The groups were formed of scientists (CNRS, GSIEN, Institut Curie, IRSN, universities and European Commission "Article 31" experts), representatives of operators (ANDRA, AREVA, CEA, EDF and ITER), stakeholders (ANCCLI, ACRO and CLI) and the safety authorities (ASN and DSND). Their findings and recommendations were submitted in early April 2010.
The White Paper presents the ASN's action plan. The plan is based on a synthesis of the two groups' work and on their findings and recommendations and the written contributions of the different participants. Lastly, ASN is presenting the action plan based on the discussions it has begun on tritium.
ASN underlines the high standard of work done, which has produced the recommendations made by the working groups.
This work highlights the low impact tritium releases have in France. It also reveals the need to carry out further studies and research in order to reinforce current data and knowledge of the behaviour of tritium in the environment.
The action plan ASN has decided to embark upon consists of four points: measurement methods and protocols for different forms of tritium, control of releases by operators of nuclear facilities, monitoring of the environment, and evaluation of tritium impact. ASN will bring together all those concerned in order to implement this plan. ASN also hopes that the research bodies concerned will take account of the working groups' recommendations.

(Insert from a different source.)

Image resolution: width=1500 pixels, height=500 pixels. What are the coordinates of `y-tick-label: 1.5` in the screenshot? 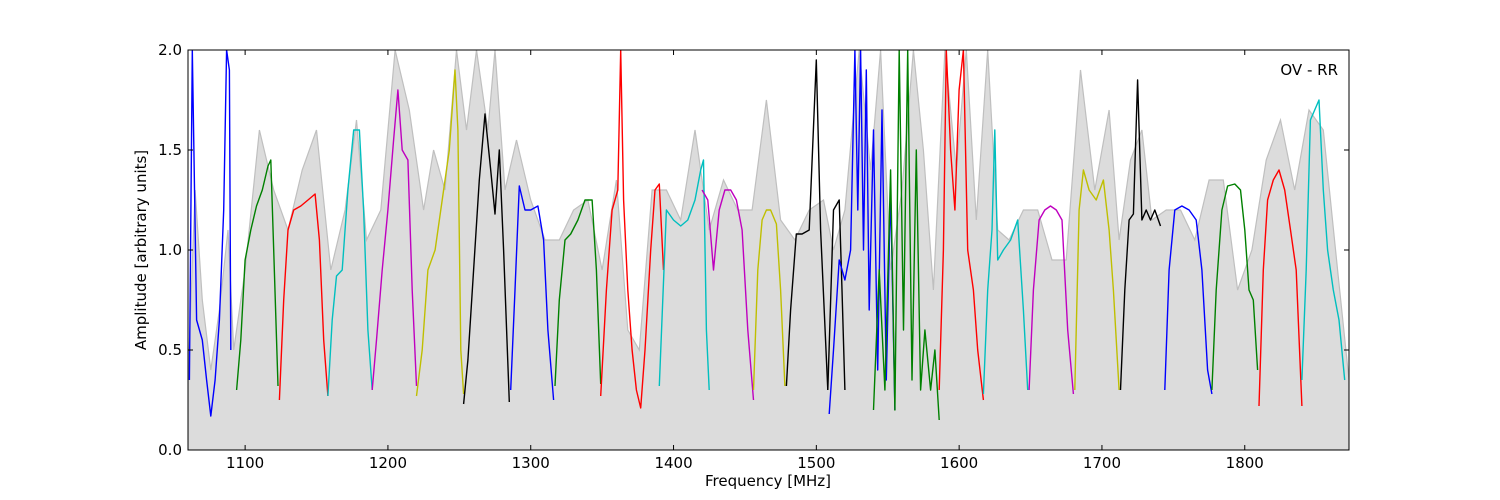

Tritium is naturally present in the environment, produced mainly by the effect of cosmic radiation on the atmosphere. It is also one of the main radionuclides emitted by nuclear reactors, spent nuclear fuel processing plants, industries and laboratories using the radionuclide and waste management facilities. It exists in the environment in several forms: as a liquid, as a gas, and bound to organic molecules. The radiotoxicity of tritium is low.